Why should she promise that? But before she could think it through some more, she nodded. Then she felt underwater in her shorts pockets, and pulled out the lighter. When she put it on his palm, he smiled and tsked at her.
The gentle forgiveness in his words and actions made her s
mile back. Was her mind going? All she wanted to do was please him and keep him safe. The tears kept dripping down her face. She sniffled and wiped them away, feeling stupid. When he only hugged her more, the trickle of tears turned into a constant flow and ragged sobs choked from her.
At last he struggled to his feet with her in his arms. “Come. You need something more than this. I don’t want you to say anything. Just let me…” With her head laid against his chest, she could hear him swallow. “Let me take care of you.”

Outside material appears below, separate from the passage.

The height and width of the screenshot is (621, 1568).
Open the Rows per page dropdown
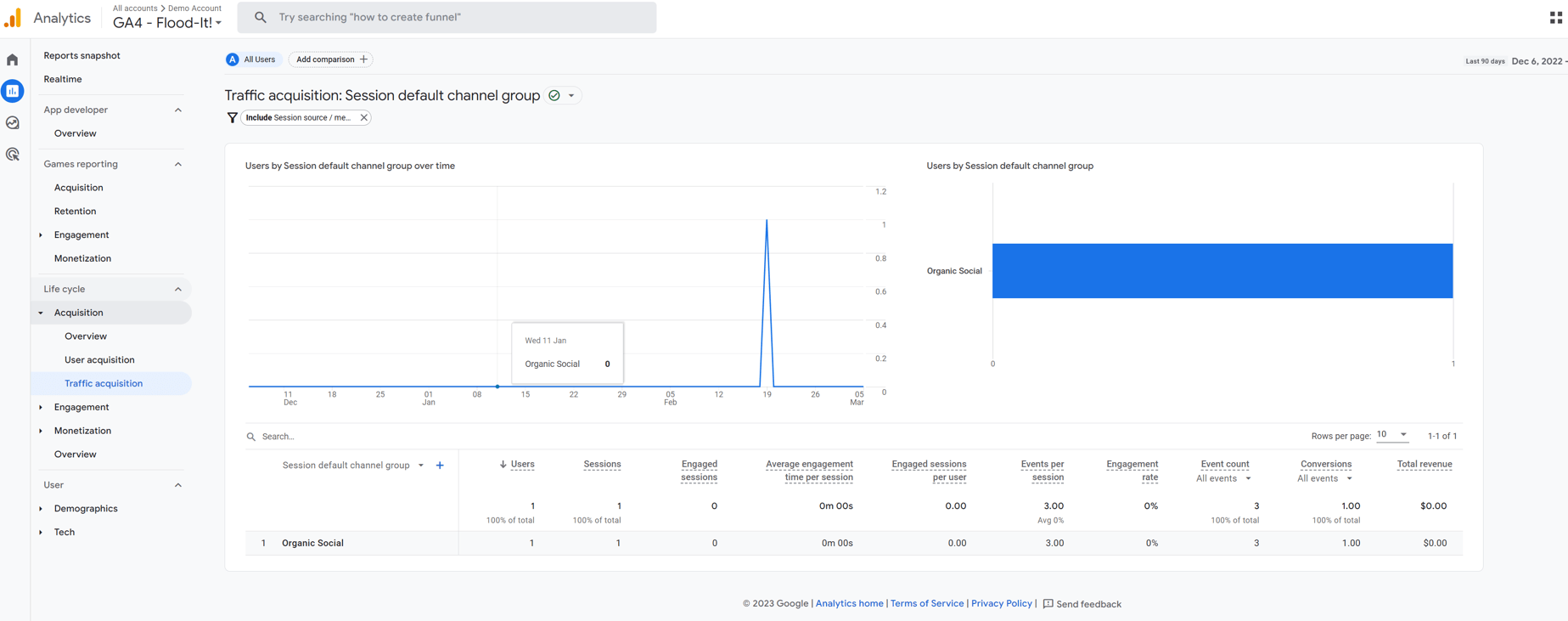tap(1391, 435)
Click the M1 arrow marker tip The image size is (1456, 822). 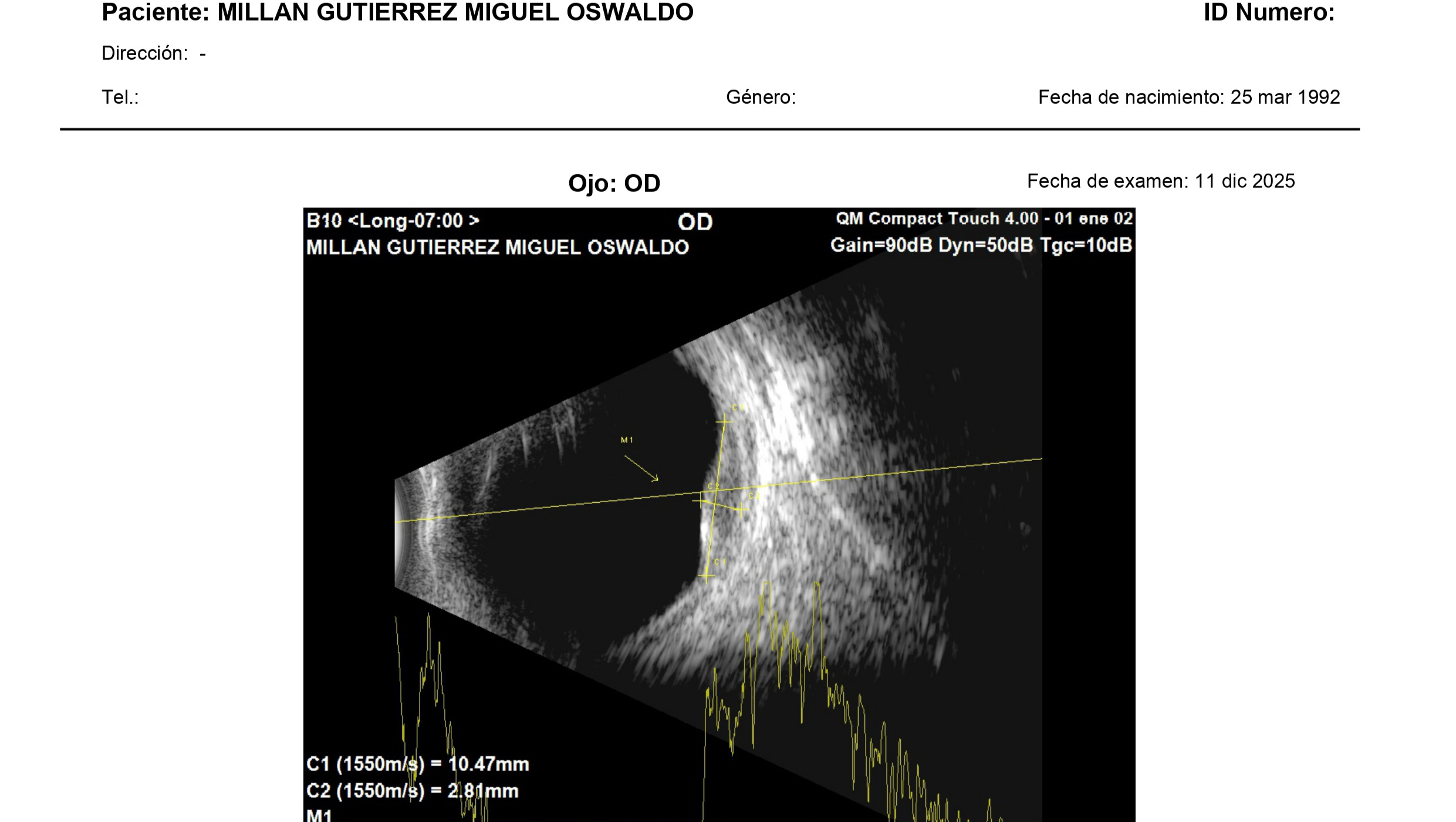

The words, I’m not a child, came to her but remained unsaid. As her personal colossus walked up the steps and through the garden to the house with her cradled in his arms, she kept her eyes open and yet she wondered if she’d truly died and gone to heaven.
Let me take care of you. For as long as she could recall, no one had ever said those words to her.
She clutched at his shirt, wrinkling her forehead as that thought sank in deep, and something inside her broke.
Chapter 11
There was a shower upstairs next to the big bedroom so he carried her up there, wanting to wash away the smoke smell and still overcome by this grating, incessant need to make her whole again. That she’d almost killed herself trying to get away from here, from him, seemed the worst condemnation ever.
Under his feet were pretty rugs and a polished timber floor. He left footprints of soot and lake water on everything he walked over. The shower was big enough for a small war. The walls and floor were made of some pale stone and the shower bits and pieces were shiny and looked like poetry in metal. He didn’t pay any of this much heed for the woman in his arms meant so much more.
When she tried to speak he shushed her. He removed the collar from her neck, despite a momentary regret. It looked so right on her. Then he set to work undressing her, pulling off her wet T-shirt and shorts, kneeling to ease down her panties, getting her to step out of them, undoing her bra. He told his rude cock to stay out of it despite the unrelenting sexual reminders as he handled her pliant female body.
With her undressed, he swallowed, held his breath, and turned away to adjust the faucets. Then he urged her under the flow of water, found the soap and stopped dead, mouth dry. Nipples, breasts, and when he looked lower, the gorgeous way her legs met and her sex peeked out in that pretty divide…and his cock was so upright he’d snap it off if he tried to get it down.